# [Request]
Can you rewrite the records below so that every "element" becomes "component" and nothing else changes? Leave the pictures out of your answer.

# [Provided entries]
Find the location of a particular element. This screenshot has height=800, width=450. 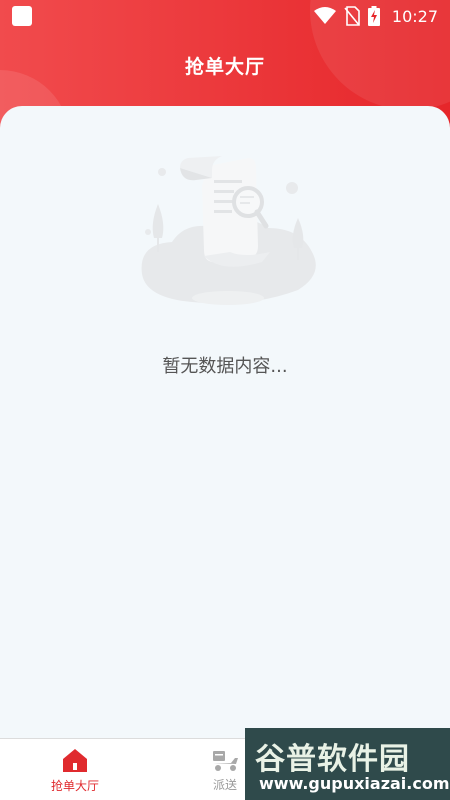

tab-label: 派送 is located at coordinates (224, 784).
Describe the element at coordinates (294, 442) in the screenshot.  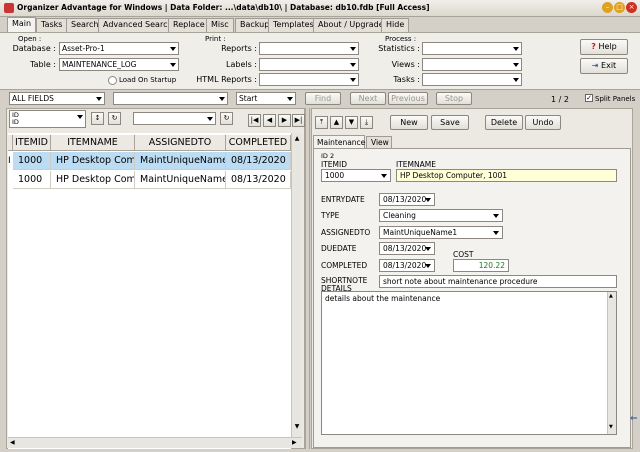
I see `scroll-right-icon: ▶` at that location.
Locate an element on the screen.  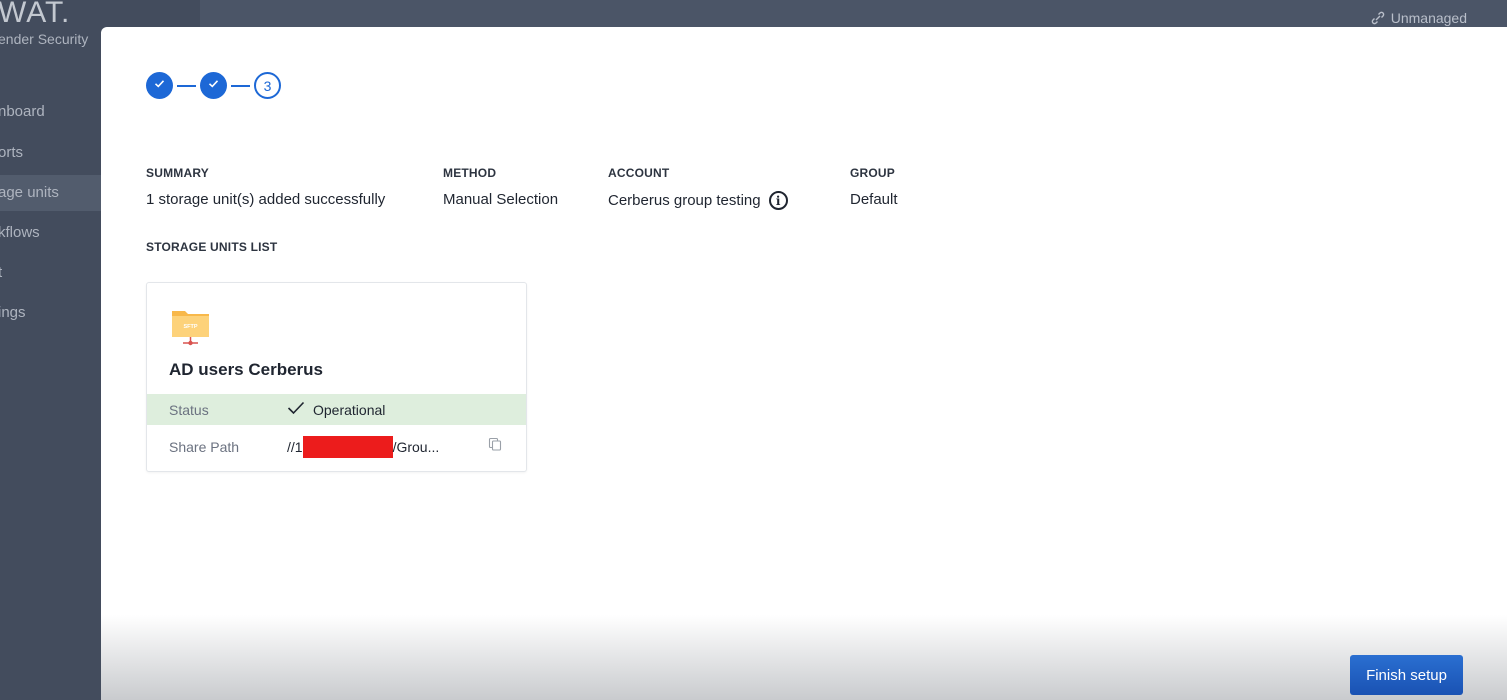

# [Task result]
Find the location of a particular component. This screenshot has height=800, width=450. 

tab-label: 派送 is located at coordinates (224, 784).
Describe the component at coordinates (294, 442) in the screenshot.  
I see `scroll-right-icon: ▶` at that location.
Locate an component on the screen.  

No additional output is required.